Vocês resolveram, pois tiveram sorte. E se houvesse algum acidente fatal?
Johnny
concordou com o primo, dizendo:
- As
possibilidades eram muitas!
Eduardo
ficou imaginando o que aconteceria se ele pedisse ajuda policial. Coçou a
cabeça nervosamente, e disse para Luís:
- Se a
gente chamasse a polícia, todo mundo iria dizer que somos mariquinhas. Agora
todos nos respeitam.

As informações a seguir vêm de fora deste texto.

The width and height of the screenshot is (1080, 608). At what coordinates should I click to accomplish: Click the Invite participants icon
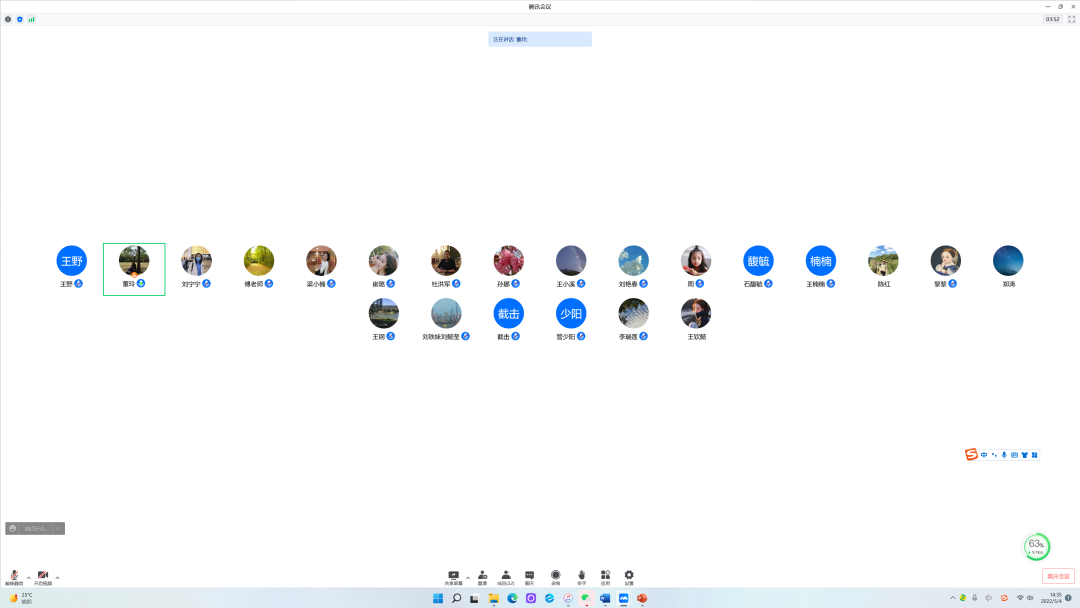[x=482, y=576]
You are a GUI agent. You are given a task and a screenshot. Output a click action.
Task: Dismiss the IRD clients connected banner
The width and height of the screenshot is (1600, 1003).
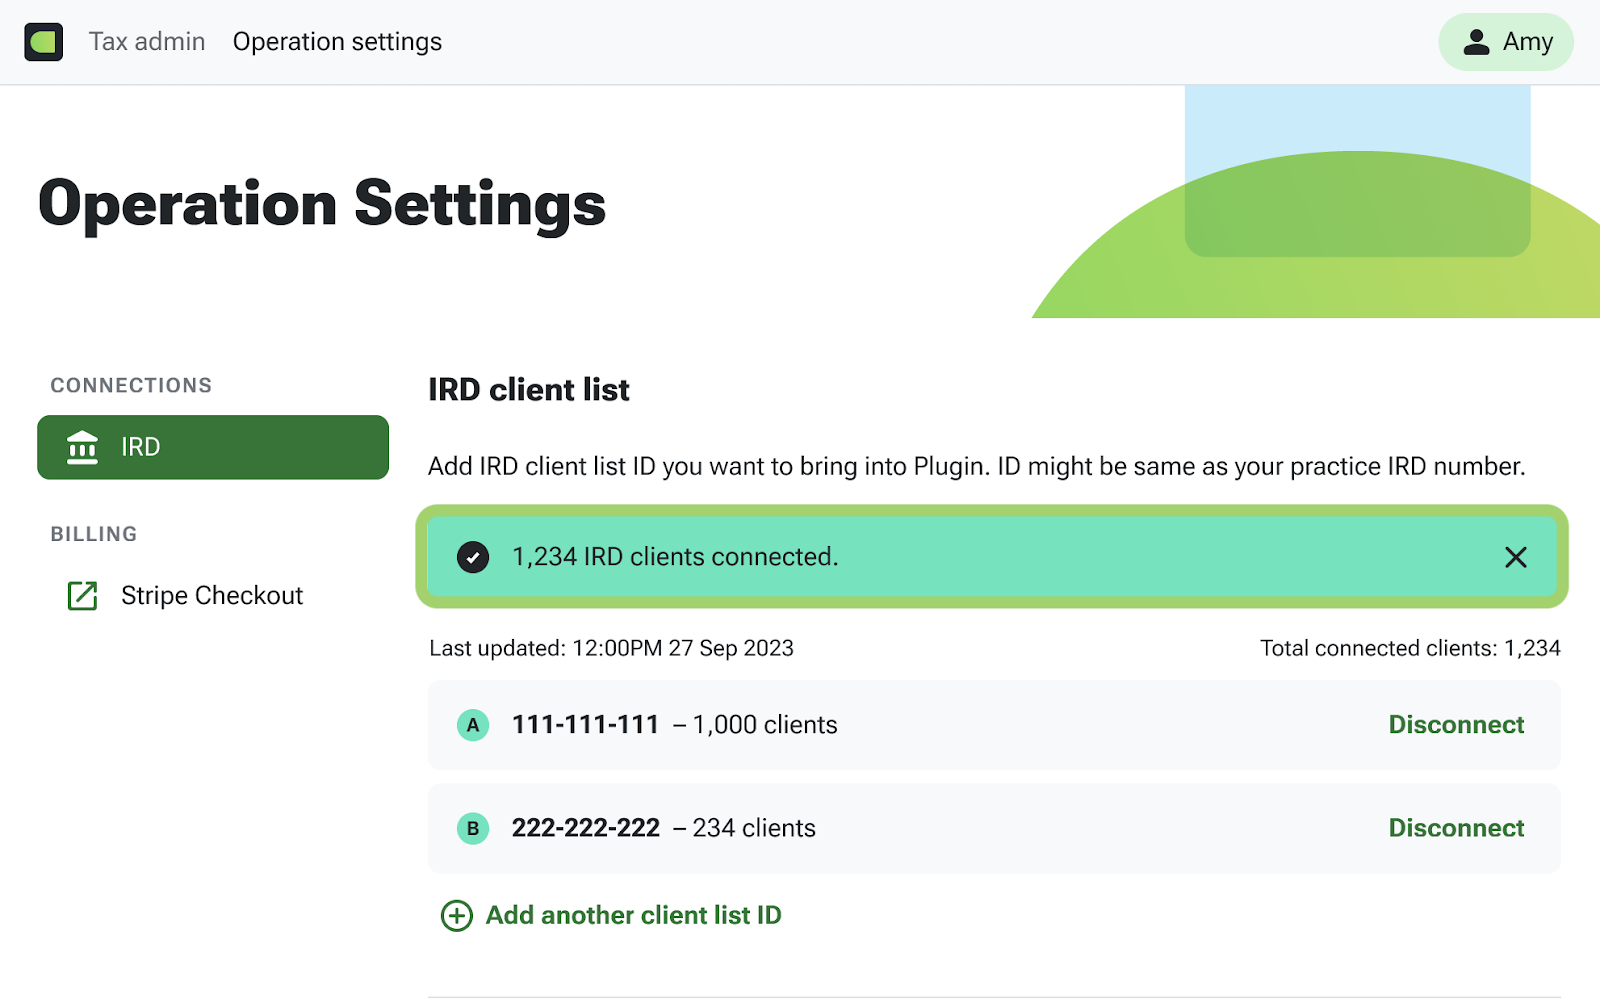coord(1515,557)
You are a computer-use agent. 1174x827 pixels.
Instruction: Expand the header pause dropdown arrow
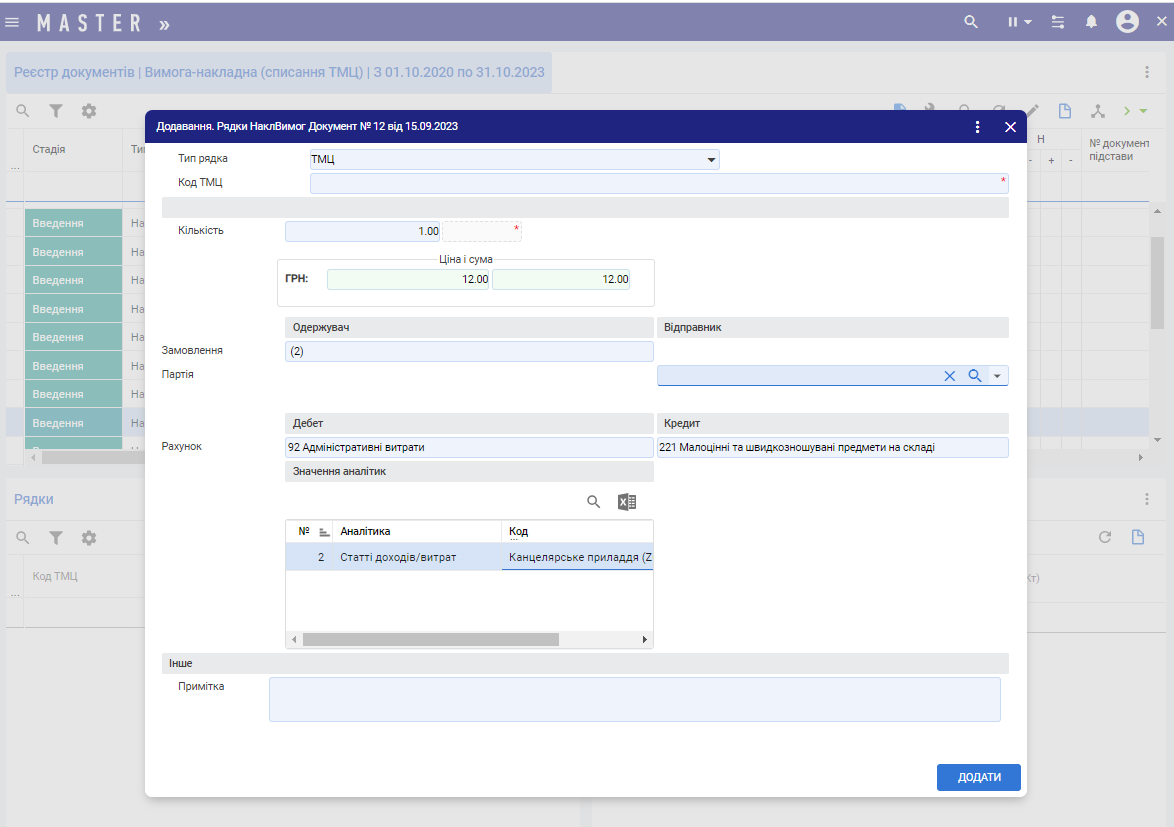[1028, 22]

Duvido muito se alguém irá querer nos atacar de novo.
Johnny
avaliou a questão e concluiu:
- Eu
não pensei nisso naquela manhã, mas nem era preciso chamar a polícia. Era só
aparecer na presença de Seu Martins, Benigno e Belmiro, que aqueles putos iriam
tremer de medo!
Eduardo
concordou com uma bela gargalhada:
-
Principalmente Bem-te-vi. O sacana se caga de medo toda vez que vê um policial!
- É
justamente isso que eu queria dizer para vocês. Foram os meninos de rua,
induzidos por Alcides, que atacaram o clube. Eles morrem de medo, pois são
constantemente maltratados por uma sociedade, protegida pela polícia. – Disse
Luís, satisfeito em constatar que seus amigos acataram a sua opinião.
- Você
está certo! A coisa poderia feder se alguém fosse ferido gravemente! - Concluiu
Johnny, depois de avaliar toda a situação.
Eduardo
levantou-se do batente onde estava sentado e, erguendo as mãos para o ar, se
espreguiçando, bradou com satisfação:
- É
isso aí!... O que passou, passou!... “Não adianta chorar pelo leite derramado”.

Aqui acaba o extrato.